Directions for this task:
Reproduce word for word, from the entries below, the line with "Bedroom 4 (C) (324, 1720)", the line with "Los Altos (652, 813)", and every line between them, and nothing more.

Material shown:
*****
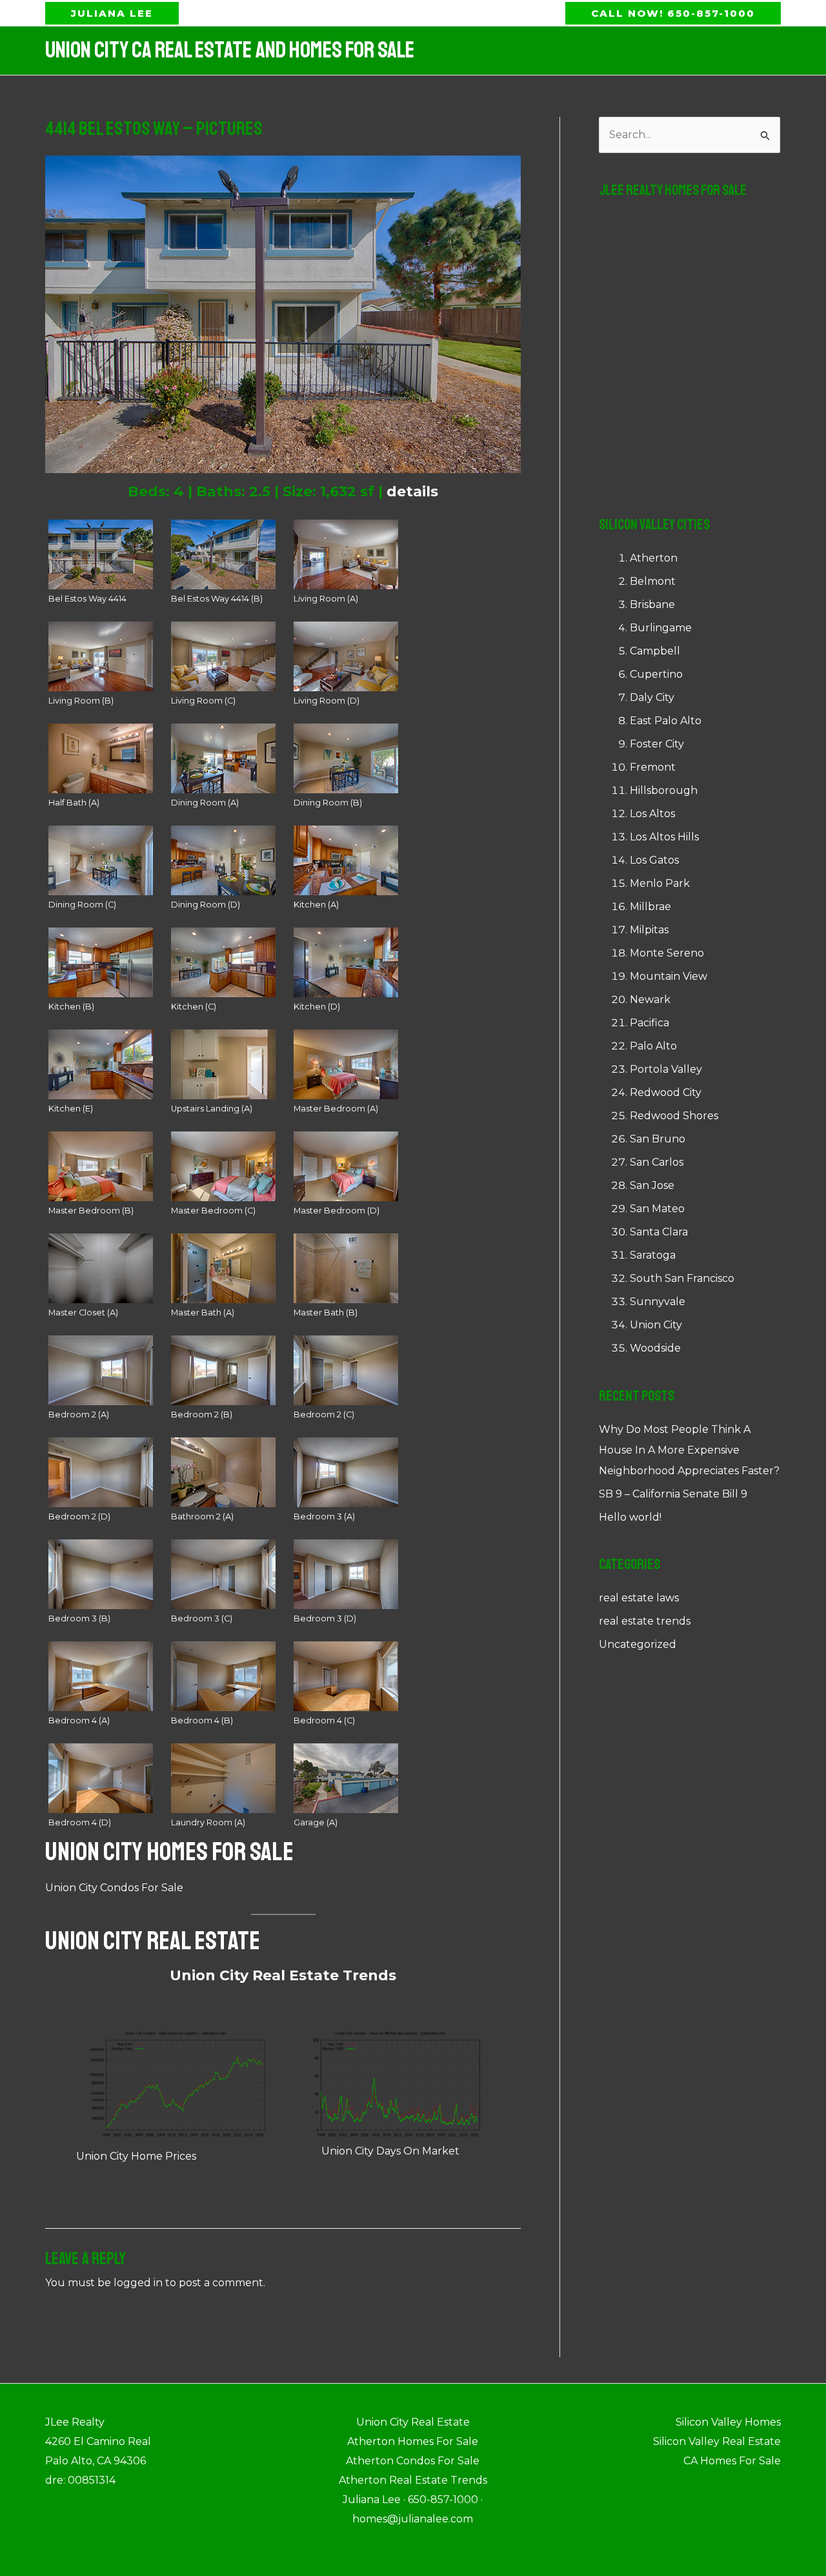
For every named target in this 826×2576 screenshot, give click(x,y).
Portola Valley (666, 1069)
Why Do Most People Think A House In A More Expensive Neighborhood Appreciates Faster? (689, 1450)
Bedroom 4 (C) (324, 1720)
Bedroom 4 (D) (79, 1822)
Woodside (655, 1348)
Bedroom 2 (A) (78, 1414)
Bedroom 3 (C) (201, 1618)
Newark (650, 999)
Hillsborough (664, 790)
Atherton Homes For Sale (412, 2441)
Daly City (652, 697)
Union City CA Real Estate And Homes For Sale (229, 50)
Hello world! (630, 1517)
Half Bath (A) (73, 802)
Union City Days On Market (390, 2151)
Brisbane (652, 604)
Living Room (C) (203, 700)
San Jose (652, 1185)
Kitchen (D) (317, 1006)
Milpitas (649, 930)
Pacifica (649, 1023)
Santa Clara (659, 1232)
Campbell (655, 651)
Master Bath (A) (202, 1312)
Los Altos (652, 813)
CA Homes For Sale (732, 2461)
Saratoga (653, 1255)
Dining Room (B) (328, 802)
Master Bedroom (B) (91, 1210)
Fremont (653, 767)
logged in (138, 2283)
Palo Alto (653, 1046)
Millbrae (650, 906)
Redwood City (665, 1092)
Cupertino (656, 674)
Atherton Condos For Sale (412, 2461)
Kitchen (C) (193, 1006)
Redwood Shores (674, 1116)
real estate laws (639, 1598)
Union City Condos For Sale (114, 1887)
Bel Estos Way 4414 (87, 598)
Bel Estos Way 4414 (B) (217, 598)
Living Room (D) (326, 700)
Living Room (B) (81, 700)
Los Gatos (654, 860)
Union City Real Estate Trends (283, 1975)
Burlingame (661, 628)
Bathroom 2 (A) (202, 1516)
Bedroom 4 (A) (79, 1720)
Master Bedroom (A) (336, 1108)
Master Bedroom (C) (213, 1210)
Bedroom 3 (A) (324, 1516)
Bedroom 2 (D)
*****
Your response:
Bedroom 4 (C) (324, 1720)
Bedroom 4 (D) (79, 1822)
Woodside (655, 1348)
Bedroom 2 (A) (78, 1414)
Bedroom 3 (C) (201, 1618)
Newark (650, 999)
Hillsborough (664, 790)
Atherton Homes For Sale (412, 2441)
Daly City (652, 697)
Union City CA Real Estate And Homes For Sale (229, 50)
Hello world! (630, 1517)
Half Bath (A) (73, 802)
Union City Days On Market (390, 2151)
Brisbane (652, 604)
Living Room (C) (203, 700)
San Jose (652, 1185)
Kitchen (D) (317, 1006)
Milpitas (649, 930)
Pacifica (649, 1023)
Santa Clara (659, 1232)
Campbell (655, 651)
Master Bath (A) (202, 1312)
Los Altos (652, 813)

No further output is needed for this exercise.